The present disclosure relates generally an integrated circuit device and, more particularly, to a gate structure and method of forming a gate of an integrated circuit device.
Providing metal gate structures (e.g., including a metal gate electrode rather than polysilicon) offers one solution to improving IC device performance as technology nodes decrease. One process of forming a metal gate stack is termed “gate last” process in which the final gate stack is fabricated “last” which allows for reduced number of subsequent processes, including high temperature processing, that must be performed after formation of the gate. The “gate last” process including forming a metal gate in a “trench” left by removal of a dummy gate. Additionally, as the dimensions of transistors decrease, the thickness of the gate oxide must be reduced to maintain performance with the decreased gate length. In order to reduce gate leakage, high dielectric constant (high-k) gate insulator layers are used which allow greater physical thicknesses while maintaining the same effective thickness as would be provided by a typical gate oxide used in larger technology nodes.

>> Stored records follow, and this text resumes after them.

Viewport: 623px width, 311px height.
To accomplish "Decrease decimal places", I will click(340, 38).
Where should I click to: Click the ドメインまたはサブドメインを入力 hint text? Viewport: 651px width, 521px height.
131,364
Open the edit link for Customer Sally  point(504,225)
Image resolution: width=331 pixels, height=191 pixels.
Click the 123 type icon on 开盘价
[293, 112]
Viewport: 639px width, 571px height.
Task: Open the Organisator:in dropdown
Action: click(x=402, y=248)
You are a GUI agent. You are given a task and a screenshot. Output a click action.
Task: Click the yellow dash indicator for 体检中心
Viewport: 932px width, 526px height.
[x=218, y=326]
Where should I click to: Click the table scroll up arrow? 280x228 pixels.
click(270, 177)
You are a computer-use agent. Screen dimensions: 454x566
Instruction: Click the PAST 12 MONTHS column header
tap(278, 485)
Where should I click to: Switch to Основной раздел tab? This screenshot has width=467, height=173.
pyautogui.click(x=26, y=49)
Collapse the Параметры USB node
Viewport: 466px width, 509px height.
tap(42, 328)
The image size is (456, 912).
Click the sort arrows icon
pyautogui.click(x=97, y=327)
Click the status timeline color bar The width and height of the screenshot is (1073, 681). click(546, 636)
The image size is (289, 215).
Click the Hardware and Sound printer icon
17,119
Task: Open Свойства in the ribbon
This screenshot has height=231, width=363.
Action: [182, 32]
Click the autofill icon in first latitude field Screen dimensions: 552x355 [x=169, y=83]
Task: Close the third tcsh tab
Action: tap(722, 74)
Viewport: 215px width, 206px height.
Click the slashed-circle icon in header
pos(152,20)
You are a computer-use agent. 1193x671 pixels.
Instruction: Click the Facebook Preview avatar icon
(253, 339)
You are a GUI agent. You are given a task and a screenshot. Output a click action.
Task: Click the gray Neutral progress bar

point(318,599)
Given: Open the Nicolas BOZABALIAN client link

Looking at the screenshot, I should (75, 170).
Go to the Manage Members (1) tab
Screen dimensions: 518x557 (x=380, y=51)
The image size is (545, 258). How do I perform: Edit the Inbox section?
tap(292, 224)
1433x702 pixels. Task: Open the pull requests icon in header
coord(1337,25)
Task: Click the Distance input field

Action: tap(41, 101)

There are challenges to implementing such features and processes in MOSFET fabrication however. As the gate lengths decrease, these problems are exacerbated. For example, in a “gate last” fabrication process, voiding can occur when depositing a metal film into a trench to from the metal gate electrode. As gate lengths decrease, the trench also decreases in size, and depositing metal into the trench becomes increasingly difficult, and increasingly likely to form a void.
Therefore, what is needed is an improved gate structure and device and method of gate formation.